**Source material**
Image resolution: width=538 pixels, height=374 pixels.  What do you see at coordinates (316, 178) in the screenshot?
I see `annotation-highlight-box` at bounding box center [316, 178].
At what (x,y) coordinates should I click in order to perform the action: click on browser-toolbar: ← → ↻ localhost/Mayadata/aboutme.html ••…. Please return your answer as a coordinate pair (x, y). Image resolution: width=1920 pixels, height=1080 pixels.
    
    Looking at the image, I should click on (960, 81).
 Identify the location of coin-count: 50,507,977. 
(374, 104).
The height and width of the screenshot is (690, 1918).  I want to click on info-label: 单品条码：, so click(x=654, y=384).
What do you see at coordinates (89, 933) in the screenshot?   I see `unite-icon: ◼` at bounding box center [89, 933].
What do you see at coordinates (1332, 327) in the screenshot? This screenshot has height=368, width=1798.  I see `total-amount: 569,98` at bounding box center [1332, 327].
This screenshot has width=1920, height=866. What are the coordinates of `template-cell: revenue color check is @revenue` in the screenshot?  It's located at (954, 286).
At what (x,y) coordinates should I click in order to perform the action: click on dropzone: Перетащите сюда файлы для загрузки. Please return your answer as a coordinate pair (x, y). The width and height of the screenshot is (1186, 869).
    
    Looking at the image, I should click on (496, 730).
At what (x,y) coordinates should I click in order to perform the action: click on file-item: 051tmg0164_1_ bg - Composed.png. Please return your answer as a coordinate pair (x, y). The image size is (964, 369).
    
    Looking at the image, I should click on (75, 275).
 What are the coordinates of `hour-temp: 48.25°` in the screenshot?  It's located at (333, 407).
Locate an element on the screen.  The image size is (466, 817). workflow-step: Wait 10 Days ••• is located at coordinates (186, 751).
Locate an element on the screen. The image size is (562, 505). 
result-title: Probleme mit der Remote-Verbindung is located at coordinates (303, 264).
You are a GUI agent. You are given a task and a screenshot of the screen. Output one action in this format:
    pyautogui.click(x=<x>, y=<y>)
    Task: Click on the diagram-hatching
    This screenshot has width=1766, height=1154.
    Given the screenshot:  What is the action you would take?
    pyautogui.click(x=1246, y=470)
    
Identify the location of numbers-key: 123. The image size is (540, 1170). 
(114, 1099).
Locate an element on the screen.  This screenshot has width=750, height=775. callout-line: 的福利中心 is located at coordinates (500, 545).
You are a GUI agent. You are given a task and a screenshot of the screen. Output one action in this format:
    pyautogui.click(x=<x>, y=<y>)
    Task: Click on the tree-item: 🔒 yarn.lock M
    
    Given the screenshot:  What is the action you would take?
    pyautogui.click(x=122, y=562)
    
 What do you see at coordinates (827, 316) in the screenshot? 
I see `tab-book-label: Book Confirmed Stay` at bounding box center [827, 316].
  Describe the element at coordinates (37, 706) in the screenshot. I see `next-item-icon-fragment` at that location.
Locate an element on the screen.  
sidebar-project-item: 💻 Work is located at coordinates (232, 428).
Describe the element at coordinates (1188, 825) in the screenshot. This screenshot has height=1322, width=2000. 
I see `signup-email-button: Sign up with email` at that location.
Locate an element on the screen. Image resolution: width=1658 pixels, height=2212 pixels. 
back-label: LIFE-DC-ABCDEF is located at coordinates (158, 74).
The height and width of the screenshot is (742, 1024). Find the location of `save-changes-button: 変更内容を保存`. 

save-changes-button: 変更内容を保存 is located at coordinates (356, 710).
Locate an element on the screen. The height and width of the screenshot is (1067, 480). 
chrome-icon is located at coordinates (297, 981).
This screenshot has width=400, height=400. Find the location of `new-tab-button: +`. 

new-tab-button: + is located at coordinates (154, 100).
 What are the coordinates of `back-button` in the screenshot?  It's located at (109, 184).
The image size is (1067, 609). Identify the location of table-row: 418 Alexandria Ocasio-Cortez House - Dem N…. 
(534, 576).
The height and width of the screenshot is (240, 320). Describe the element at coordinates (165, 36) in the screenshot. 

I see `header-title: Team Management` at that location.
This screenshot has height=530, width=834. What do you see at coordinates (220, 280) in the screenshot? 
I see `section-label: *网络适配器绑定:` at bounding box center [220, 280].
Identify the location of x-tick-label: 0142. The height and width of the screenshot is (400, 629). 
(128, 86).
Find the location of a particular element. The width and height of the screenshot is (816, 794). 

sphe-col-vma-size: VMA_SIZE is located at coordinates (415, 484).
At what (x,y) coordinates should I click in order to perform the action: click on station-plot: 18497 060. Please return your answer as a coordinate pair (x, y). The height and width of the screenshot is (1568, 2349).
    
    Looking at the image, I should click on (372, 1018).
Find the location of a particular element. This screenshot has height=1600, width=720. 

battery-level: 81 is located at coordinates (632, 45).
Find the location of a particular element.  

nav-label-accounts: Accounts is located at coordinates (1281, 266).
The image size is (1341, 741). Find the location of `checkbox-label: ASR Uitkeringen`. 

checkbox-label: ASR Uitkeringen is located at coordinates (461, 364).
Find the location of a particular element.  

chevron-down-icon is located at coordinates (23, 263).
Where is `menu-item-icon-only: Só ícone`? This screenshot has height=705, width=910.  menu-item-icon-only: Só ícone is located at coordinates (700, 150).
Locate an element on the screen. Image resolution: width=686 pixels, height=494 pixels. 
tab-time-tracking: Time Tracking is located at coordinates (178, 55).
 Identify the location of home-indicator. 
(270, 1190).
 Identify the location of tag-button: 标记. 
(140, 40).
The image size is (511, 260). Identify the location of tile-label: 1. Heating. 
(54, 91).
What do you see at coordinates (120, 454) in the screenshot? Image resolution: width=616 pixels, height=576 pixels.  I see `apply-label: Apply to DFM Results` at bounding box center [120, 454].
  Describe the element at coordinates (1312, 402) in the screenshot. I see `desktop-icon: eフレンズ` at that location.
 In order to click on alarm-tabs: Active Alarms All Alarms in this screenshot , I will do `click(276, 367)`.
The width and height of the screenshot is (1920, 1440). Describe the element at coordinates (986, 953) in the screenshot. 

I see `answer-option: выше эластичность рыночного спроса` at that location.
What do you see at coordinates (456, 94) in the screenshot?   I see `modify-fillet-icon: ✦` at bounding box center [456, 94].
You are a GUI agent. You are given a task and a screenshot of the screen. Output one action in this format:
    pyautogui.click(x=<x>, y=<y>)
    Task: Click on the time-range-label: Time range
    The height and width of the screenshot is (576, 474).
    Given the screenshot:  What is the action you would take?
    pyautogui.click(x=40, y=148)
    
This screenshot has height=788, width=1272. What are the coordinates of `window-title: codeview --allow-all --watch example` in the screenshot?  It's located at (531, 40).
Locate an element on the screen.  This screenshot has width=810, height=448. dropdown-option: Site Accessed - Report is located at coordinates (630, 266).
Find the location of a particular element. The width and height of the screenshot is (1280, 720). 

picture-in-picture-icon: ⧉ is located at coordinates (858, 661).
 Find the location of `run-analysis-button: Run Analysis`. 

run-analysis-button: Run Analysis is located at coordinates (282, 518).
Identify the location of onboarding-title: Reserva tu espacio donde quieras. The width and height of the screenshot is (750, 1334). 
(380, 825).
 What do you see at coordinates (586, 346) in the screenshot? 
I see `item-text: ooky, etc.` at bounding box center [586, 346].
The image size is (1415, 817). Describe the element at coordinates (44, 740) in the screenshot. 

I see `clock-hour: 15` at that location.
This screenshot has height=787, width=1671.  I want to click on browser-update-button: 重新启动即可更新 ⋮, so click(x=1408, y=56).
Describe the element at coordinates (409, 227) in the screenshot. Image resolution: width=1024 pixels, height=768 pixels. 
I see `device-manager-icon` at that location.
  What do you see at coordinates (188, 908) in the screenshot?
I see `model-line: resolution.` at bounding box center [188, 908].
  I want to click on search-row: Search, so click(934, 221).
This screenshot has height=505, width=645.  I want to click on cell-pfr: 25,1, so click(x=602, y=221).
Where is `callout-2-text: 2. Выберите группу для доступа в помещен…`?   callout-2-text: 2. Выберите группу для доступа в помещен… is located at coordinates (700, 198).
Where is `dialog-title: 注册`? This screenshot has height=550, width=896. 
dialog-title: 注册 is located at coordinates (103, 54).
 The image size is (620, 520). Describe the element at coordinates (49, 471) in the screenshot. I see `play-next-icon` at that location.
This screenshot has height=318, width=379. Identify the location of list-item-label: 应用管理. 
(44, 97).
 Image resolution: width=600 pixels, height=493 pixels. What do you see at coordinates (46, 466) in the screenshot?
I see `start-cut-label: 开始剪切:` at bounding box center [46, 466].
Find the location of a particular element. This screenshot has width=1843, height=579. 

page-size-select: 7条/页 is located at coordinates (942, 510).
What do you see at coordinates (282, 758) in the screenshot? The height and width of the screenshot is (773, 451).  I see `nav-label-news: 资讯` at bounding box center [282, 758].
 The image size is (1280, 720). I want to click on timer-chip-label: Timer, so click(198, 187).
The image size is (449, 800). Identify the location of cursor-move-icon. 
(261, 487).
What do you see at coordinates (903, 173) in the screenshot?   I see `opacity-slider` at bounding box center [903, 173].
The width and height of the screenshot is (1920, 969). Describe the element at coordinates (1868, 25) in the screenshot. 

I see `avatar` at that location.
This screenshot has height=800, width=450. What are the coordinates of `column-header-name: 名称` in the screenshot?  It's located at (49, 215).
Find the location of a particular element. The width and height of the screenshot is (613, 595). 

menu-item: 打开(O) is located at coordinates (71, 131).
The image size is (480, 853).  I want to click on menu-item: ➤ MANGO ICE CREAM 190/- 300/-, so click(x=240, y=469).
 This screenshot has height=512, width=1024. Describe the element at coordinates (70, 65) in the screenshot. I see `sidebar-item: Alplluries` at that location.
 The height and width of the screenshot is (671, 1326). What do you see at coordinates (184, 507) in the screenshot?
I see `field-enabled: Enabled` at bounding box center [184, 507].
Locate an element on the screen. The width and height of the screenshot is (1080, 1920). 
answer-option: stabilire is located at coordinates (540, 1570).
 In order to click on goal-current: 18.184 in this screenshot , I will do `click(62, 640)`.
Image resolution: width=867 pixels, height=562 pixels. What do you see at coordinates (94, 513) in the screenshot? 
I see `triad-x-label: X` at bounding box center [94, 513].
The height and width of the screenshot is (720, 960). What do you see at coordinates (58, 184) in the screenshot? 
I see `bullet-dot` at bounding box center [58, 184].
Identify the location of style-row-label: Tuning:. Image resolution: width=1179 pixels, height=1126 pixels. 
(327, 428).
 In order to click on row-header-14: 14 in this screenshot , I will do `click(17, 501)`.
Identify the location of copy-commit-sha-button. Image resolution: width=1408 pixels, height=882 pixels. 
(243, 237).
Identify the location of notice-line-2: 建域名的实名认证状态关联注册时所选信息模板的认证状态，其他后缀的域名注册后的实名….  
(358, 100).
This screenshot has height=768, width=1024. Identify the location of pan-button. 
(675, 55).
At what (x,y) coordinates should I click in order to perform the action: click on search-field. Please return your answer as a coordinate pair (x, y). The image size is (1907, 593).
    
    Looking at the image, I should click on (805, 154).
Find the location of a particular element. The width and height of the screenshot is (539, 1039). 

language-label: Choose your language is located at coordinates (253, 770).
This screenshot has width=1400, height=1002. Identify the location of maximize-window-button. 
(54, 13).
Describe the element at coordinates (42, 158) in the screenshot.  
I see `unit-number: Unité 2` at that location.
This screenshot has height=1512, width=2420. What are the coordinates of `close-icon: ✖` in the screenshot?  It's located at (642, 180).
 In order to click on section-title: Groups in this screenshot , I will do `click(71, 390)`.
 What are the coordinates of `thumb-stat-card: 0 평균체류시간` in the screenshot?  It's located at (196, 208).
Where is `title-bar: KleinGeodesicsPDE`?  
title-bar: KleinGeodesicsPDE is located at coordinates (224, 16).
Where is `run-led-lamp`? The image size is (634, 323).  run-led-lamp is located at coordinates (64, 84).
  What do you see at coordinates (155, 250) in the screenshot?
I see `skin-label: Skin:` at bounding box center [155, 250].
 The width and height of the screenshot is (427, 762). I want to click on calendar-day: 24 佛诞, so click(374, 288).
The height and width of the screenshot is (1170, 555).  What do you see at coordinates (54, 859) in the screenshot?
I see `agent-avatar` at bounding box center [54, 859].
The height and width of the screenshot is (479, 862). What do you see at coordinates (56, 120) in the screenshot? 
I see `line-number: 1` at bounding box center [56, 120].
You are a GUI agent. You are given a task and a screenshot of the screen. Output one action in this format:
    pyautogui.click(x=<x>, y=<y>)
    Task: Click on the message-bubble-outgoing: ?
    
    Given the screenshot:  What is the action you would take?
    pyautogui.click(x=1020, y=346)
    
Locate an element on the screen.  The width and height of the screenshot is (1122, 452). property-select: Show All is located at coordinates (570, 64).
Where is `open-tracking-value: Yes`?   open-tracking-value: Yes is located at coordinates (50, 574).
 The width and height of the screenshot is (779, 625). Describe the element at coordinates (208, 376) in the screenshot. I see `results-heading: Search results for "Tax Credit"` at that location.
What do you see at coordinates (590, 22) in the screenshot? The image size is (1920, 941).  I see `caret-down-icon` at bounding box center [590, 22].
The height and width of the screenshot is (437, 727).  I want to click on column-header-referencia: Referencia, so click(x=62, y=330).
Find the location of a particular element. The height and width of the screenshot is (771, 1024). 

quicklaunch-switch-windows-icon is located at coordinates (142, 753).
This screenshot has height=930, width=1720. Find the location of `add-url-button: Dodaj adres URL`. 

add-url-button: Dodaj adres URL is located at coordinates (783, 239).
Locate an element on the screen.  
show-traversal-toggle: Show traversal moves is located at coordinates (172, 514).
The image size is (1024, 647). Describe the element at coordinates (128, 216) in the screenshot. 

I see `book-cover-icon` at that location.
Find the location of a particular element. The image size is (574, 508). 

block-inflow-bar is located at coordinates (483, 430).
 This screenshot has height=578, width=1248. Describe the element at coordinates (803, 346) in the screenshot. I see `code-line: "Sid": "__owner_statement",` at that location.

**Problem statement**
Starting at the line in the listing that has "Locate an element on the screen. The image" and stopping after the line with "result-title: Probleme mit", write out those lines again, swapping "screen" for "display" and leaving everything else unchanged.

**Answer to the exercise**
Locate an element on the display. The image size is (562, 505). 
result-title: Probleme mit der Remote-Verbindung is located at coordinates (303, 264).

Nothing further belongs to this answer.